Task goal.
Beneath this line are the data; copy exactly the part of them that opens with the line containing "Task: Switch to the 组件 tab" and closes with the line containing "Given: Open the PS5 | Deluxe Edition selector", and only that part.

** Opening Records for the task block **

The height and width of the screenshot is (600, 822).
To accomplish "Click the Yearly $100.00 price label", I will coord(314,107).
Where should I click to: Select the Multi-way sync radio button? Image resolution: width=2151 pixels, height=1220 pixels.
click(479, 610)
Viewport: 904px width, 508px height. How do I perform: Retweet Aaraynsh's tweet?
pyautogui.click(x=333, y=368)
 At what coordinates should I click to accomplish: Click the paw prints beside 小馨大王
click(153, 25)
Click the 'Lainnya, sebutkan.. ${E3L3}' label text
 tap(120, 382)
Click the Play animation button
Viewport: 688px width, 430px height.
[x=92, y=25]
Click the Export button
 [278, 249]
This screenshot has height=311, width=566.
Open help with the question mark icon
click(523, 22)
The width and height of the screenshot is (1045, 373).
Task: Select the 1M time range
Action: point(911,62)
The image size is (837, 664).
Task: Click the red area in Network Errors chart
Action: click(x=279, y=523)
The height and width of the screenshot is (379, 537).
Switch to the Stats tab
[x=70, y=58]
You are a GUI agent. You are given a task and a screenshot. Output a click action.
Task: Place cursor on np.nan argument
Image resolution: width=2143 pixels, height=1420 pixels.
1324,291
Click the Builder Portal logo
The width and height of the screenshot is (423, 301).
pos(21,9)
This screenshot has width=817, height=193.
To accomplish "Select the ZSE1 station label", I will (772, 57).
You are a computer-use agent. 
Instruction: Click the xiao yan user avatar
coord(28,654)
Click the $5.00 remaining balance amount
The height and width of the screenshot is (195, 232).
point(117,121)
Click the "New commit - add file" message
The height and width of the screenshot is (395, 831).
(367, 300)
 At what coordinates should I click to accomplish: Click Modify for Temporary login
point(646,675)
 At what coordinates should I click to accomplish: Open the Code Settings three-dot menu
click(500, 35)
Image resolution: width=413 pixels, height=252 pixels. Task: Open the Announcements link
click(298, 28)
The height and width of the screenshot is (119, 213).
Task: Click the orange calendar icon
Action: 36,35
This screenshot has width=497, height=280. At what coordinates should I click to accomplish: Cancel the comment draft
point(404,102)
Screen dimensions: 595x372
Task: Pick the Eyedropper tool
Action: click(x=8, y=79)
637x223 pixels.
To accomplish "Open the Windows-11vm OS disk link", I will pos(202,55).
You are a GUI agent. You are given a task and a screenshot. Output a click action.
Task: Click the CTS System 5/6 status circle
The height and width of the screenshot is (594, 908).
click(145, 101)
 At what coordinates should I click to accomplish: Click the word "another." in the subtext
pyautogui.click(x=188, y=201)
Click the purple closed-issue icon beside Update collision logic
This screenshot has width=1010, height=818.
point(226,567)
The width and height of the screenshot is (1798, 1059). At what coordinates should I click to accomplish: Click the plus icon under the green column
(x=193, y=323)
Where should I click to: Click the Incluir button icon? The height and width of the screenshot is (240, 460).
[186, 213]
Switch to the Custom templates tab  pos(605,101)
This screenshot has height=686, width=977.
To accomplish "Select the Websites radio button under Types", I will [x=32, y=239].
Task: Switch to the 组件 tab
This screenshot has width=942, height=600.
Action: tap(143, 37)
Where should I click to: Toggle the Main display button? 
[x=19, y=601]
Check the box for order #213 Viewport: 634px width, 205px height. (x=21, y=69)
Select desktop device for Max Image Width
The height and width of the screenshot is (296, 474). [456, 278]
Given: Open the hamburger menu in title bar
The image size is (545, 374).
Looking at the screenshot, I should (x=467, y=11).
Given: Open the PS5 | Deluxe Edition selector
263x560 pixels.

** Closing Records for the task block **

Result below.
Task: Switch to the 组件 tab
This screenshot has width=942, height=600.
Action: tap(143, 37)
Where should I click to: Toggle the Main display button? 
[x=19, y=601]
Check the box for order #213 Viewport: 634px width, 205px height. (x=21, y=69)
Select desktop device for Max Image Width
The height and width of the screenshot is (296, 474). [456, 278]
Given: Open the hamburger menu in title bar
The image size is (545, 374).
Looking at the screenshot, I should (x=467, y=11).
Given: Open the PS5 | Deluxe Edition selector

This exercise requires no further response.